I have had to request possession of a rented property using a S21. The Magistrate had given my tenants 14 days on top of the court hearing date to vacate.

Is a Magistrate allowed to add this extension on as possession is mandatory from the date of the possession order?

Bearing in mind I have had to wait 2 contract months and the time to apply to the courts etc. the tenants went on to clear the property of all my furniture.

If the Magistrate had not allowed the extension I would have had control of the access to the house, is there any recourse against the court?

Many thanks

Alex

Comments

Puzzler

A month ago

I thought 14 days was standard? Presumably they have to have time to move out....if they don't you'll have to apply for bailiff eviction...look on the gov.uk website for the procedure

Mark Lynham

A month ago

14 days is pretty standard... did you expect them to have to vacate the same day as the court order was heard?

terry sullivan

A month ago

use high court bailiffs--out on day

ps high court judges are powerful

Martin Roberts

A month ago

I'm surprised it went to magistrates court, normally county court, and whilst using baliffs is a good idea you still need a Court Order, you can't just book them.

Sadly I very much doubt you can hold the court responsible, but do report the theft of furniture to the police.

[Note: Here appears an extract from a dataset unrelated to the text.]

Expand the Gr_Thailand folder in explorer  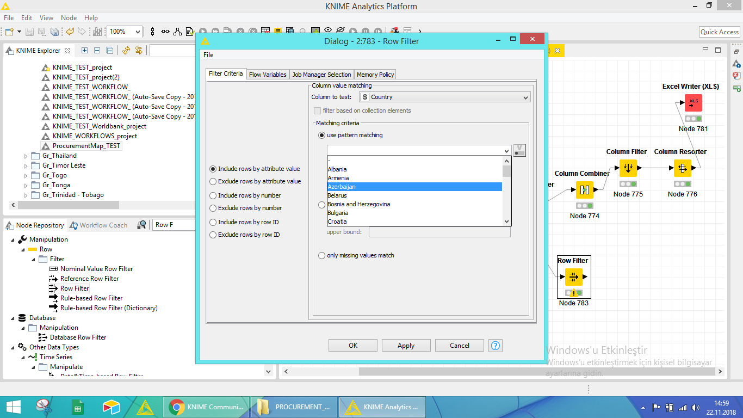pyautogui.click(x=26, y=156)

They will almost certainly try and fob you off saying 'It's a civil matter', but theft is theft so push them.

Chris Daniel

A month ago

Reply to the comment left by Martin Roberts at 19/10/2017 - 10:10
If you get a 'Its a Civil matter' response, ask to speak with a Supervisor ( Sergeant ) taking names and brief responses off everyone you've spoken with.
If no joy with the Sgt, inform him of your intention, and make, a Formal complaint.
This will work.

Clint

A month ago

I am surprised that the hearing is at the magistrates court as it is usually at the county court. From the hearing date the judge can give up to 42 days for the tenants to vacate however, this is in exceptional hardship cases. 14 days I believe is pretty good. If the tenants are on benefits, most councils will ask them to stay at the property after the date ordered until the bailiffs attend which would be about 6 weeks later if you are lucky and if you apply for the bailiffs immediately. I had one case years ago where I had to wait 4 months for the bailiffs after the order as the bailiffs were all very busy at the time

Robert Mellors

A month ago

Why was this with the Magistrates Court? Surely you mean the County Court? Regaining possession via a s21 or s8 Notice is a civil case, so it would be at the County Court.

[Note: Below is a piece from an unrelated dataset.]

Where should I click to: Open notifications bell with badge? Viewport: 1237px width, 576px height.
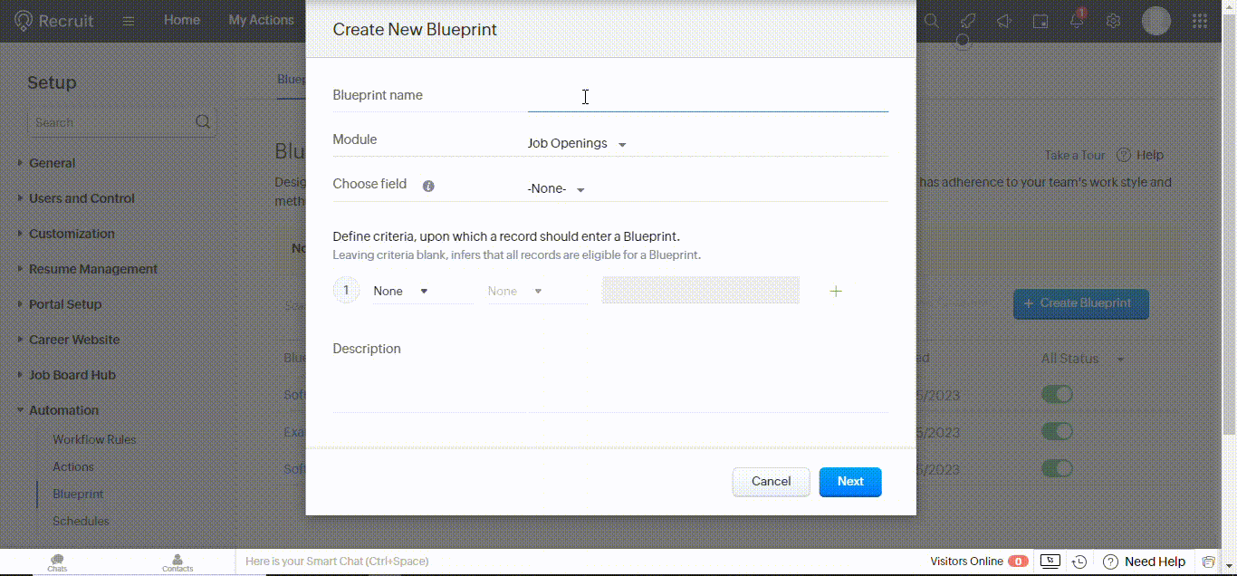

No you cannot sue the court for them following the law. The law gives courts the discretion to set the possession date (within limits) and this is what they appear to have done. It is your tenants that are the criminals and you should ensure that you report the thefts (and any other criminal matters) to the police and provide evidence of the crimes. You could also sue the tenants for the damage or thefts and the court may make a financial award, i.e. a court order, in your favour, however, enforcing such a court order may be more difficult and the whole process could be costly and time consuming. It is not the court that is at fault, it is the law itself which is at fault, as it protects bad tenants (thieves, liars, vandals, etc) and gives landlords no quick or effective means to evict the bad tenants and enforce the court judgements against them (unless they have significant seizable assets).